Dilansir Al Monitor, pada Rabu, Menteri Luar Negeri Iran, Hossein Amirabdollahian, mengadakan negosiasi nuklir untuk upaya menghidupkan kembali kesepakatan nuklir 2015. Dalam sebuah video, Amirabdollahian menegaskan tidak akan meninggalkan upaya negosiasi dan menginginkan kesepakatan yang logis.
“Iran telah menjadi yang paling berkomitmen pada perjanjian dan menyambut baik perjanjian yang kuat dan langgeng. Dan demi mencapai kesepakatan untuk menghapus sanksi kami akan bergerak ke arah negosiasi,” katanya.
Menlu Iran itu juga menyalahkan Amerika Serikat (AS) karena gagal mencapai kembali kesepakatan akibat masalah dalam negerinya.
2. Pembicaraan keduanya menghadapi jalan buntu

Pembicaraan antara Iran dan negara kekuatan dunia kini digambarkan tengah berada di jalan buntu. AS enggan memenuhi beberapa tuntutan yang dikemukakan Iran.
Iran menginginkan jaminan bahwa AS tidak akan lagi meninggalkan kesepakatan itu di masa mendatang, tetapi AS bersikukuh langkah itu sulit lantaran hal tersebut tidak akan disetujui kongres. Joe Biden tidak bisa menjanjikannya karena kesepakatan nuklir adalah pemahaman politik yang tidak mengikat, bukan perjanjian yang mengikat secara hukum.
Selain itu, Iran juga menginginkan agar pasukan Korps Pengawal Revolusi Islam (IRGC) dihapus dari daftar teroris asing AS. Namun, hal itu lagi-lagi ditolak oleh Biden.
Mantan presiden AS, Donald Trump, memasukkan IRGC ke dalam daftar teroris asing sebagai taktik untuk mempersulit penggantinya masuk kembali ke dalam perjanjian JCPOA.
3. AS menarik diri dari perjanjian pada 2018

Pada 2018 di masa pemerintahan Trump, AS menarik diri dari kesepakaran nuklir karena menuduh Teheran melanggar perjanjian.
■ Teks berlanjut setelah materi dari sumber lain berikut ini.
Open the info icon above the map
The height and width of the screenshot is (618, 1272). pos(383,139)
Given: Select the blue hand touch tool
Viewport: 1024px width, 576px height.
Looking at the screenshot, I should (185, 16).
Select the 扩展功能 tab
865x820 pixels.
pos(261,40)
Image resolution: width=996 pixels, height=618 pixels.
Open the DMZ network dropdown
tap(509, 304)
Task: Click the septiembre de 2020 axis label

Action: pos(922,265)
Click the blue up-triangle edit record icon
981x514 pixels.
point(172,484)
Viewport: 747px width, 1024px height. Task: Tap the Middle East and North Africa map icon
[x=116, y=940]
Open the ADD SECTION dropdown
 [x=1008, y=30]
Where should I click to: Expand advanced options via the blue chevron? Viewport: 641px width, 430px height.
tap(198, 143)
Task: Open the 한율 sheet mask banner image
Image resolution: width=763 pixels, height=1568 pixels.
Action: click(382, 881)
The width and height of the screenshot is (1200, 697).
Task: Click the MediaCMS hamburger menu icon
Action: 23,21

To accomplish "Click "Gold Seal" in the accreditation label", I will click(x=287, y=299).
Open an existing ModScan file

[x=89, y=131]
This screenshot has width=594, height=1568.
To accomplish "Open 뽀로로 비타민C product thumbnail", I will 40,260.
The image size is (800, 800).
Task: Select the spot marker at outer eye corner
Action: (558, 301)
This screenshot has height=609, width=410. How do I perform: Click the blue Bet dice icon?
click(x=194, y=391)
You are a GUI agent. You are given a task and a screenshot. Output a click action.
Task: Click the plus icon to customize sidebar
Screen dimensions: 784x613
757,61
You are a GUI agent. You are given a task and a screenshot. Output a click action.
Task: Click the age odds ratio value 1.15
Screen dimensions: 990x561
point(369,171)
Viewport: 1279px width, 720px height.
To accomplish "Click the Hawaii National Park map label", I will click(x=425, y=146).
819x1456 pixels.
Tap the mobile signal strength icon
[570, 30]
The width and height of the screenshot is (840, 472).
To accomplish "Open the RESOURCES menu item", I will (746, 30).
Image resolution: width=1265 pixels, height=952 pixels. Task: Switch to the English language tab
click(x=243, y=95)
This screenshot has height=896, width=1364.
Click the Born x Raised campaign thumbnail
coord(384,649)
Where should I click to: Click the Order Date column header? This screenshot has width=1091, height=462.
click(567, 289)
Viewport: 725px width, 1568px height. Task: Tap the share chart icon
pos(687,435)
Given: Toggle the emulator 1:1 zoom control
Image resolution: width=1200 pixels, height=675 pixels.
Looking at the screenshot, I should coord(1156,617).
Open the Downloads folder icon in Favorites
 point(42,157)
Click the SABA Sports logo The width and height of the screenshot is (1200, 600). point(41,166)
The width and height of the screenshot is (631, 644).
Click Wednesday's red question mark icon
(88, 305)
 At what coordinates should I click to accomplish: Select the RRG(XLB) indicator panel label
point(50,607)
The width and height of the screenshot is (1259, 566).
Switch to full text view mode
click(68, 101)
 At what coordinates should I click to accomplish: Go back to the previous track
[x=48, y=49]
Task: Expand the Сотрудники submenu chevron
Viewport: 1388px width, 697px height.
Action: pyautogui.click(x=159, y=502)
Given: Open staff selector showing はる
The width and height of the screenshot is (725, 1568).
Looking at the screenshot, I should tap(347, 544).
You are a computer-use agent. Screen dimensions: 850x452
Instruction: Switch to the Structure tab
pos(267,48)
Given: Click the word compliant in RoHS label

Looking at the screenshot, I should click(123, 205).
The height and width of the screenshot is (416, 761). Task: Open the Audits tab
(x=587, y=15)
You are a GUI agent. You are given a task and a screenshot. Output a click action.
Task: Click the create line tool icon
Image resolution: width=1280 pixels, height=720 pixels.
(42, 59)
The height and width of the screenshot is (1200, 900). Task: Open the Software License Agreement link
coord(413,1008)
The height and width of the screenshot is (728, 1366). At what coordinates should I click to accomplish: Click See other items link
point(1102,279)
Iran disebut terus memperkaya uraniumnya.
Sanksi tersebut kemudian membatasi kemampuan Iran untuk menjual minyaknya dan melakukan transaksi perbankan. Sebagai balasan, Teheran secara bertahap meningkatkan program nuklirnya, meningkatkan pengayaan uraniumnya dari di bawah 5 persen menjadi 60 persen.
Untuk diketahui, uranium yang diperkaya hingga 90 persen cocok untuk bom nuklir. Karena demikian, Iran kerap kali dituduh berupaya membuat senjata nuklir tetapi pemerintah Iran membantah tuduhan itu.
Teheran secara berulang menegaskan pengembangan nuklirnya adalah untuk tujuan damai. Pada Minggu, penasihat Iran untuk Khamenei mengatakan bahwa negaranya mampu membuat bom nuklir tetapi belum mempertimbangkan untuk melakukannya.